_Extracted entries_
__________
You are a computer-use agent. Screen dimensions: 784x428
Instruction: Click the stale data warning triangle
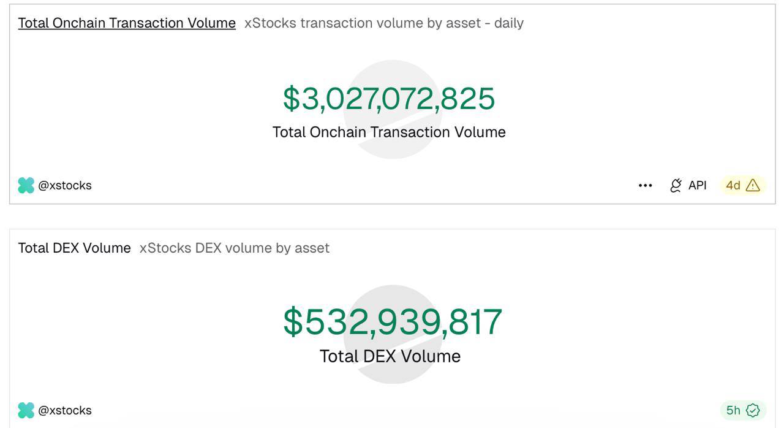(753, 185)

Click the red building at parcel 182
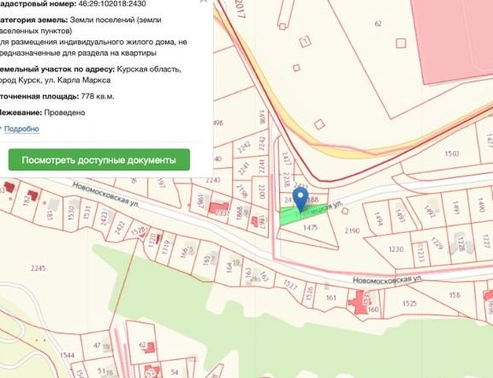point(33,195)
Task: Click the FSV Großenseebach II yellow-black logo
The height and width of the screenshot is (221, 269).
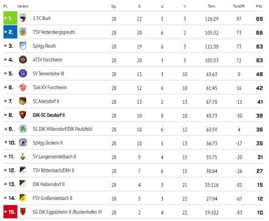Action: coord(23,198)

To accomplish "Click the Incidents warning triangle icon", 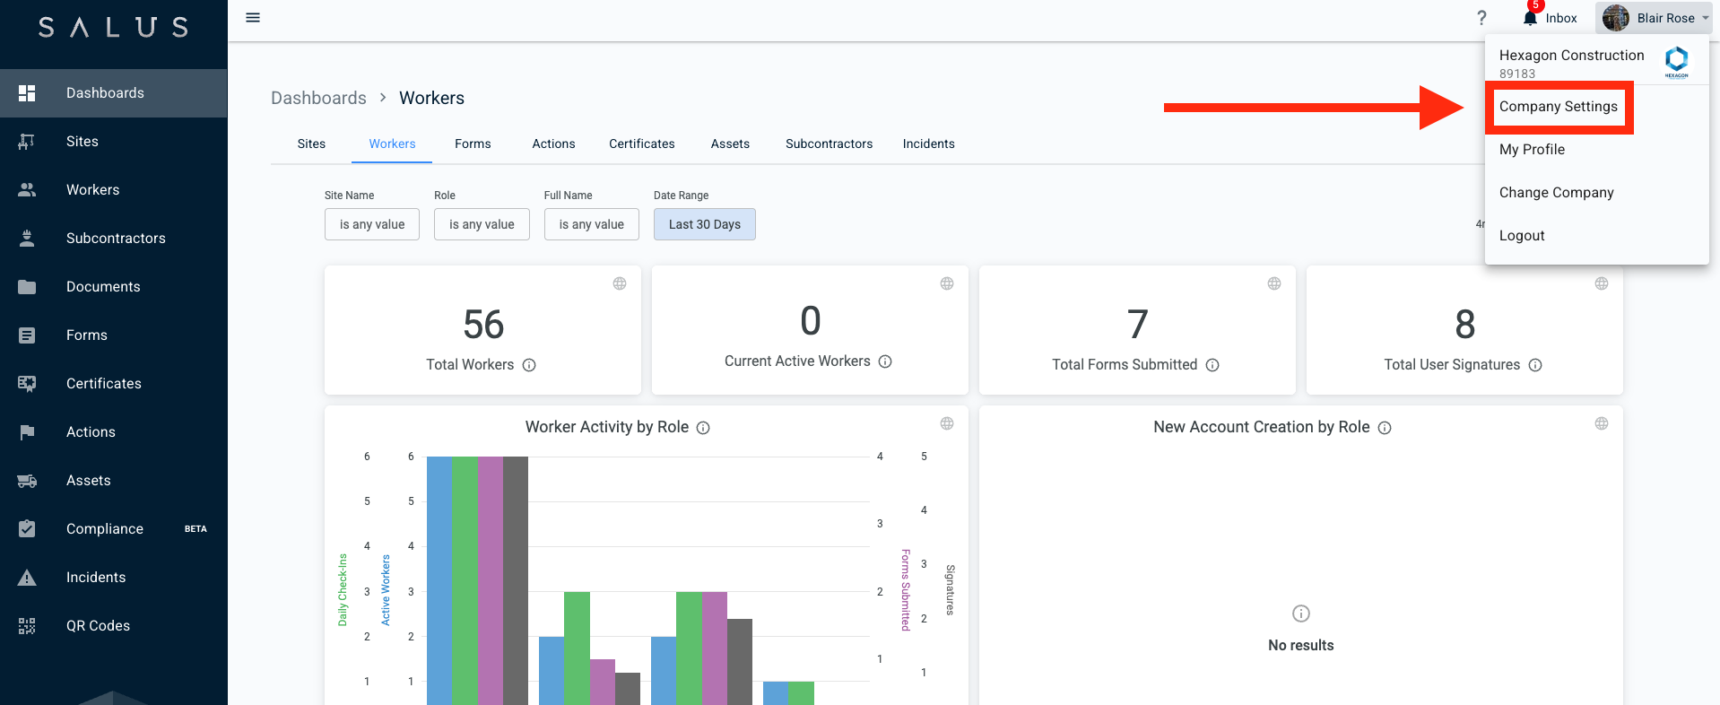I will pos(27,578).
__________
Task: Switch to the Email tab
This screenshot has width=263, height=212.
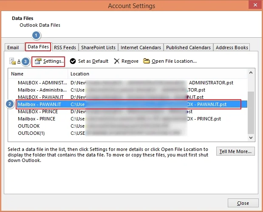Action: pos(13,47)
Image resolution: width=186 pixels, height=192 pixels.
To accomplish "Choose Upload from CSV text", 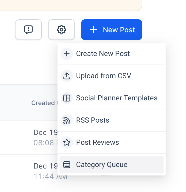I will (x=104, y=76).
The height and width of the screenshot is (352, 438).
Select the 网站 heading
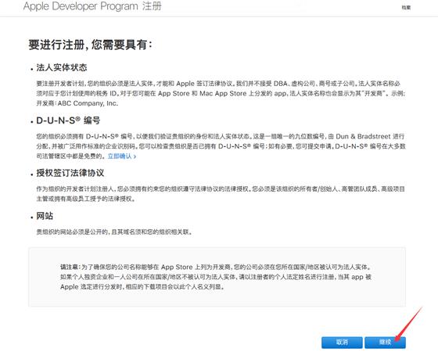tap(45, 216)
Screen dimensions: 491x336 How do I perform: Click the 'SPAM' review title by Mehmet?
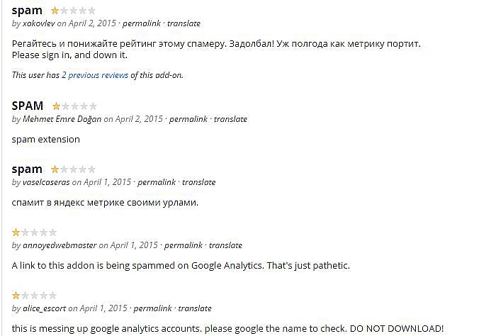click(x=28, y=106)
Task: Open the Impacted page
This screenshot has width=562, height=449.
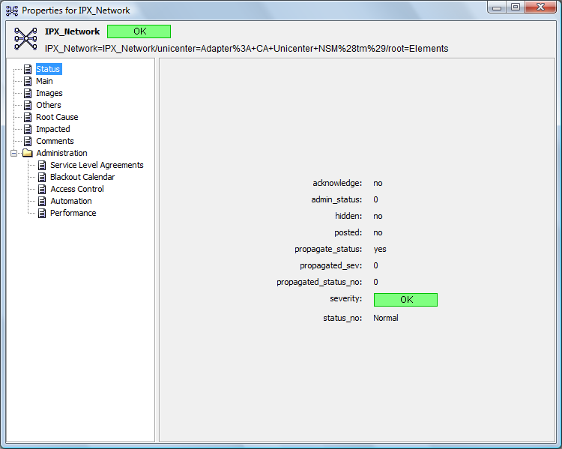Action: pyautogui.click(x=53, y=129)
__________
_Exercise instructions_
Filter the records for lines holding the string "Task". Copy each one.

_Exercise output_
Task: Click the FSV Großenseebach II yellow-black logo
Task: Switch to the Email tab
Task: Open the Impacted page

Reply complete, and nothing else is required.